## What to do
Each line of the listing needs to be given again exactly.

## Exercise data
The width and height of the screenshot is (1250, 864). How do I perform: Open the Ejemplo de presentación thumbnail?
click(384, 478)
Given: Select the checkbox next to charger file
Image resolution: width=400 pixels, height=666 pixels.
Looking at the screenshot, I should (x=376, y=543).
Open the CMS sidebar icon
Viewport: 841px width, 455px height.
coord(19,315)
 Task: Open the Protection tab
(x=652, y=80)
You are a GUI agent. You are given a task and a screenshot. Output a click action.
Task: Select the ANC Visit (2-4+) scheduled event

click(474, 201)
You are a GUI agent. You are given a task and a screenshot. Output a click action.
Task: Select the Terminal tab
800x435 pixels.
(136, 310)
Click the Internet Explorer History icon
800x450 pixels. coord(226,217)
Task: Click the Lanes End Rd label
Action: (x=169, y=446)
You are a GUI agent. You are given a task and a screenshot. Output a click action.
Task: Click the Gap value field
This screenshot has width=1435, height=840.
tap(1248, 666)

## Result for this exercise
The width and height of the screenshot is (1250, 864). How do I perform: Open the Ejemplo de presentación thumbnail?
click(384, 478)
Given: Select the checkbox next to charger file
Image resolution: width=400 pixels, height=666 pixels.
Looking at the screenshot, I should (x=376, y=543).
Open the CMS sidebar icon
Viewport: 841px width, 455px height.
coord(19,315)
 Task: Open the Protection tab
(x=652, y=80)
You are a GUI agent. You are given a task and a screenshot. Output a click action.
Task: Select the ANC Visit (2-4+) scheduled event

click(474, 201)
You are a GUI agent. You are given a task and a screenshot. Output a click action.
Task: Select the Terminal tab
800x435 pixels.
(136, 310)
Click the Internet Explorer History icon
800x450 pixels. coord(226,217)
Task: Click the Lanes End Rd label
Action: (x=169, y=446)
You are a GUI agent. You are given a task and a screenshot. Output a click action.
Task: Click the Gap value field
This screenshot has width=1435, height=840.
tap(1248, 666)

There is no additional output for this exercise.